Instructions for the task: For the data below, transcribe the part that opens with the line containing "Where should I click to: Click" and closes with the line containing "Task: Click REGIONAL", exactly and with no pictures.

++++ Provided entries

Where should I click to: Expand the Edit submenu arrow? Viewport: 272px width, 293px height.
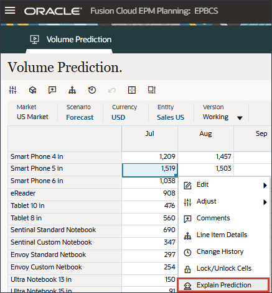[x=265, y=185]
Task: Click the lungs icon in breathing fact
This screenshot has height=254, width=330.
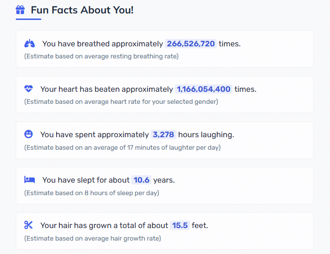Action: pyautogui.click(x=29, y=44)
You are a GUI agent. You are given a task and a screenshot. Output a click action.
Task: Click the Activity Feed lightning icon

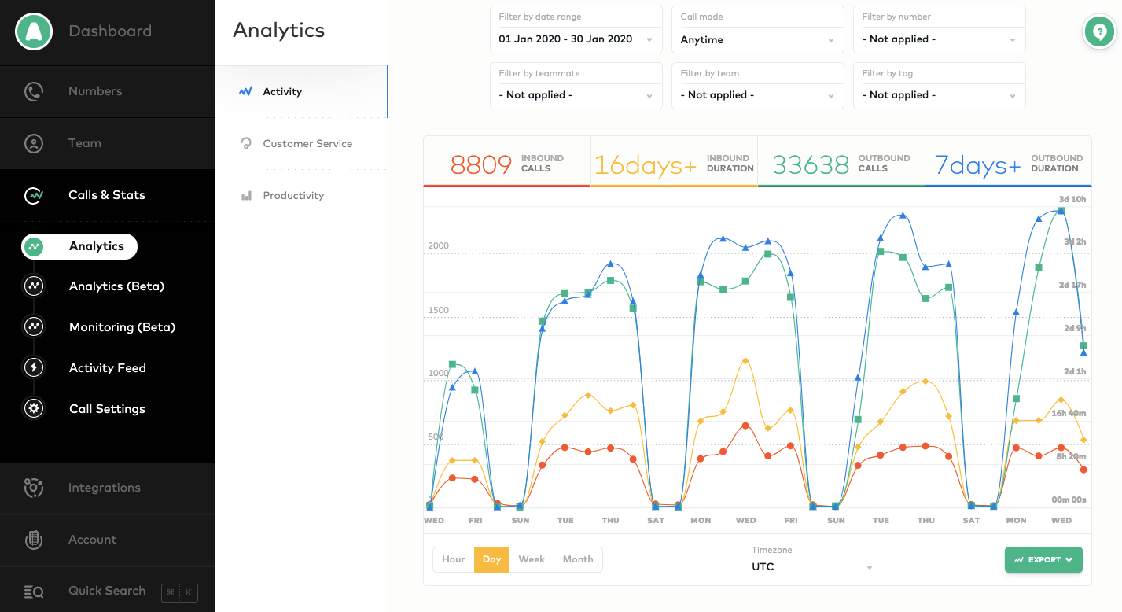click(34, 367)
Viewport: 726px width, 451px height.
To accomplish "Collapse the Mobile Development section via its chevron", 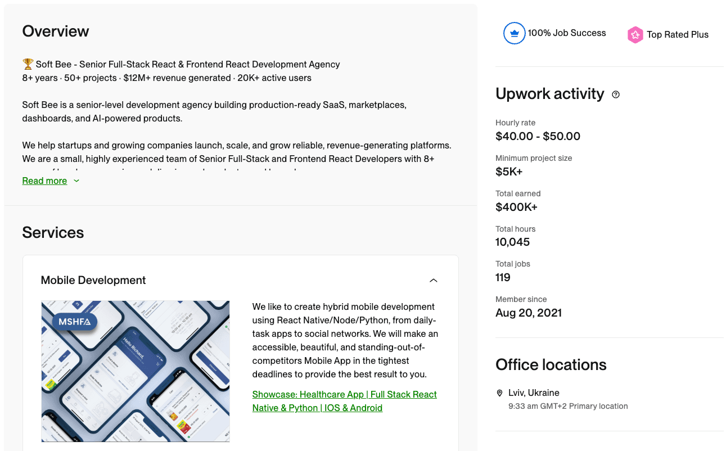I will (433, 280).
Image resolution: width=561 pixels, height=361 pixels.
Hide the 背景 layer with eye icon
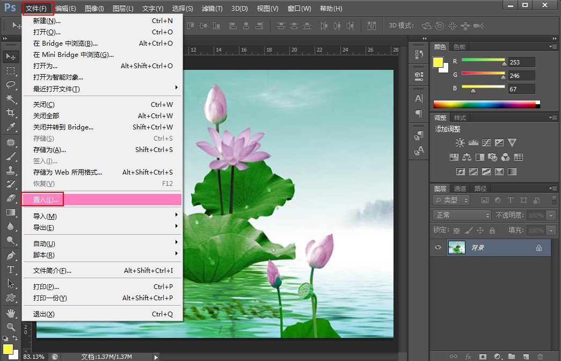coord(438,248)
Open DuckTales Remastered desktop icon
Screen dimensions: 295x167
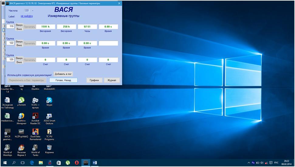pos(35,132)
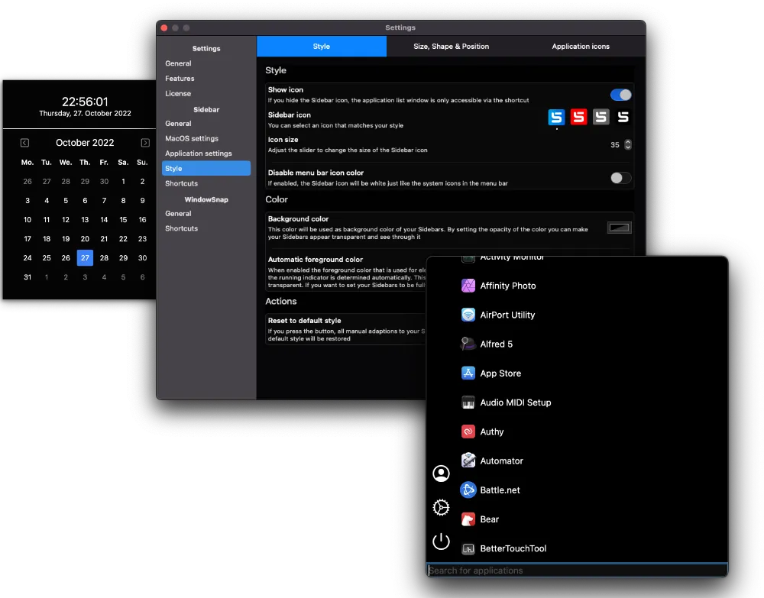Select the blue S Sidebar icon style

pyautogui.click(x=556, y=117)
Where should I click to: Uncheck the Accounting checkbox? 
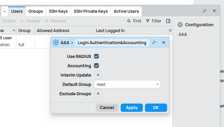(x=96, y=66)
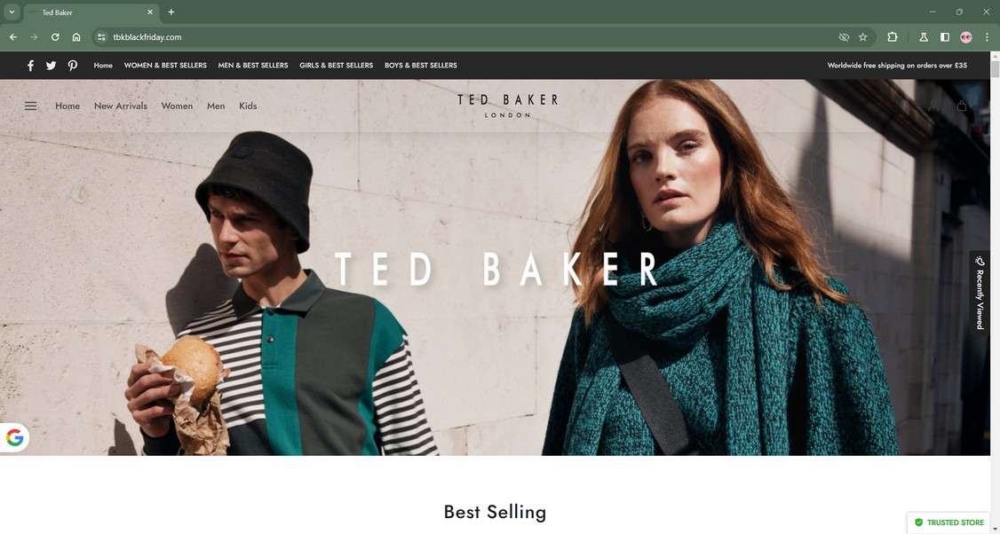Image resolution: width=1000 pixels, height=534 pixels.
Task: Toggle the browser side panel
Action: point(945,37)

++++++++
++++ Provided entries

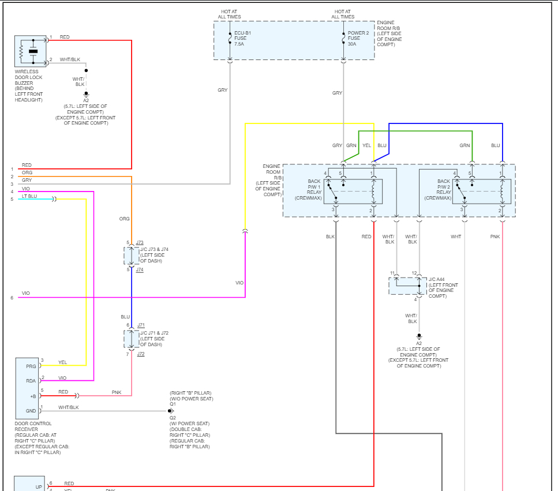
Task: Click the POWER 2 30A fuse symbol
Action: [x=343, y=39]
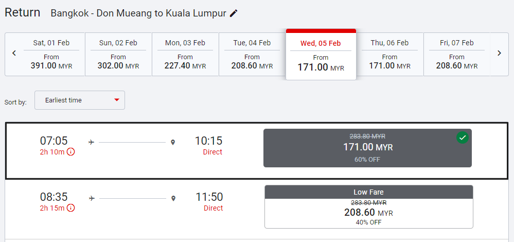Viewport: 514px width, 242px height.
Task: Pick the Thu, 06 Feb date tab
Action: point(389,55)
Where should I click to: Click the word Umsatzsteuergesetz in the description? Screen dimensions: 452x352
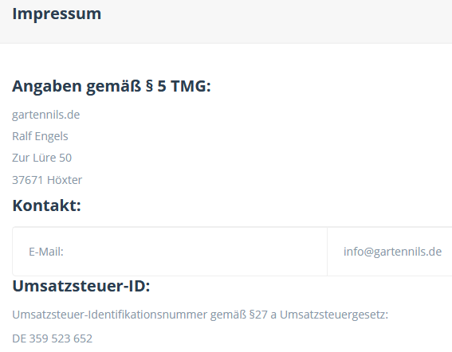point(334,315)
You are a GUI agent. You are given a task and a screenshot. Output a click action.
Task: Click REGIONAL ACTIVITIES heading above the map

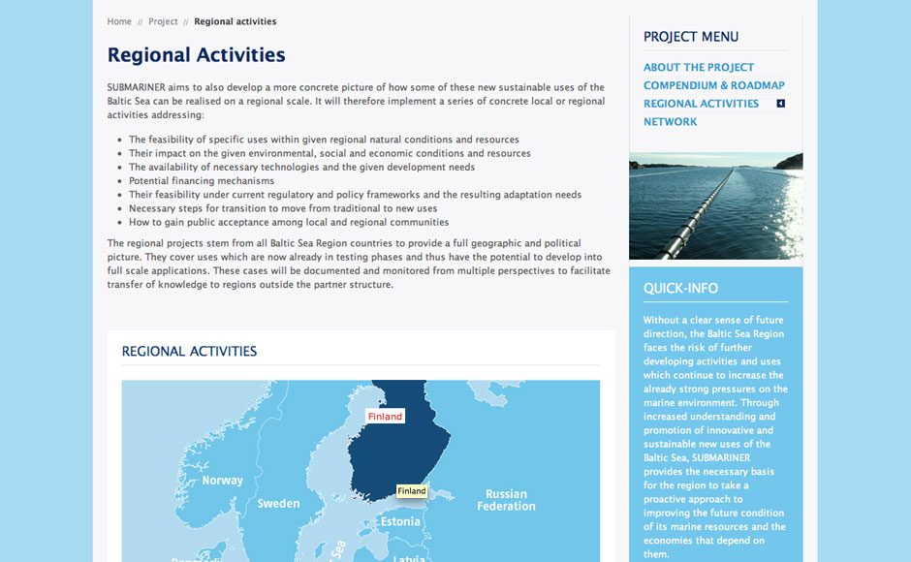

++++++++

Answer for this exercise:
Where should I click to: Click the word Umsatzsteuergesetz in the description? Screen dimensions: 452x352
point(334,315)
You are a GUI agent. You are given a task and a screenshot. Output a click action.
Task: Click REGIONAL ACTIVITIES heading above the map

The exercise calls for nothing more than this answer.